## Work order:
Could you give the entries again, exactly as written?

======== Data supplied ========

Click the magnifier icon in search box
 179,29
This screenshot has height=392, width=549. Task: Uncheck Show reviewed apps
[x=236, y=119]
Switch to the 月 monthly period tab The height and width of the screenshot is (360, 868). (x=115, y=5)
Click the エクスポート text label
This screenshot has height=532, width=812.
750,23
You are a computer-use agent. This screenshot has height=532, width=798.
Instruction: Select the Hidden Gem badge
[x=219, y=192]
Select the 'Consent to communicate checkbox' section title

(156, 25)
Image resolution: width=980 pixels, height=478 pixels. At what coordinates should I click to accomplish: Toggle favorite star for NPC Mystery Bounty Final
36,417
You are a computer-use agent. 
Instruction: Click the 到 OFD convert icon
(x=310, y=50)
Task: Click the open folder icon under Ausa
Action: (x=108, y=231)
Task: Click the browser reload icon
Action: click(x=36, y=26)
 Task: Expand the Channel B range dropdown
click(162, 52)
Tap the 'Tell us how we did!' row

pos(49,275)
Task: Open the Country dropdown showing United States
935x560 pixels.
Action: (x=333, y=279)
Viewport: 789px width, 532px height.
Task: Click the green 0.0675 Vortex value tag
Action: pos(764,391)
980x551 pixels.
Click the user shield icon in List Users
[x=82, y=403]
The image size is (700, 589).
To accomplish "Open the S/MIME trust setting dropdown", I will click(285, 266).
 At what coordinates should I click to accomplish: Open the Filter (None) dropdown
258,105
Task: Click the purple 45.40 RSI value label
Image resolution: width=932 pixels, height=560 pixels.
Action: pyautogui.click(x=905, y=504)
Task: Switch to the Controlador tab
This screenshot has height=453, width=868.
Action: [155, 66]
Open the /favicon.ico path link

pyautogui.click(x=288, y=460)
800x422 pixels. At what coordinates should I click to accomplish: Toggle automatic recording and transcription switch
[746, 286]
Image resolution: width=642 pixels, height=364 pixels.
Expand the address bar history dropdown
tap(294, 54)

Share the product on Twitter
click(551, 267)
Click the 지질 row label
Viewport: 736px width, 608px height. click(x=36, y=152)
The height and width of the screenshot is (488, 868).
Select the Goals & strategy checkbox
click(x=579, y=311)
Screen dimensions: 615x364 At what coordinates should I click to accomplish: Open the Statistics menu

========

## Answer space:
Click the magnifier icon in search box
 179,29
This screenshot has height=392, width=549. Task: Uncheck Show reviewed apps
[x=236, y=119]
Switch to the 月 monthly period tab The height and width of the screenshot is (360, 868). (x=115, y=5)
Click the エクスポート text label
This screenshot has height=532, width=812.
750,23
You are a computer-use agent. This screenshot has height=532, width=798.
Instruction: Select the Hidden Gem badge
[x=219, y=192]
Select the 'Consent to communicate checkbox' section title

(156, 25)
Image resolution: width=980 pixels, height=478 pixels. At what coordinates should I click to accomplish: Toggle favorite star for NPC Mystery Bounty Final
36,417
You are a computer-use agent. 
Instruction: Click the 到 OFD convert icon
(x=310, y=50)
Task: Click the open folder icon under Ausa
Action: (x=108, y=231)
Task: Click the browser reload icon
Action: click(x=36, y=26)
 Task: Expand the Channel B range dropdown
click(162, 52)
Tap the 'Tell us how we did!' row

pos(49,275)
Task: Open the Country dropdown showing United States
935x560 pixels.
Action: (x=333, y=279)
Viewport: 789px width, 532px height.
Task: Click the green 0.0675 Vortex value tag
Action: pos(764,391)
980x551 pixels.
Click the user shield icon in List Users
[x=82, y=403]
The image size is (700, 589).
To accomplish "Open the S/MIME trust setting dropdown", I will click(285, 266).
 At what coordinates should I click to accomplish: Open the Filter (None) dropdown
258,105
Task: Click the purple 45.40 RSI value label
Image resolution: width=932 pixels, height=560 pixels.
Action: pyautogui.click(x=905, y=504)
Task: Switch to the Controlador tab
This screenshot has height=453, width=868.
Action: [155, 66]
Open the /favicon.ico path link

pyautogui.click(x=288, y=460)
800x422 pixels. At what coordinates should I click to accomplish: Toggle automatic recording and transcription switch
[746, 286]
Image resolution: width=642 pixels, height=364 pixels.
Expand the address bar history dropdown
tap(294, 54)

Share the product on Twitter
click(551, 267)
Click the 지질 row label
Viewport: 736px width, 608px height. click(x=36, y=152)
The height and width of the screenshot is (488, 868).
Select the Goals & strategy checkbox
click(x=579, y=311)
Screen dimensions: 615x364 At what coordinates should I click to accomplish: Open the Statistics menu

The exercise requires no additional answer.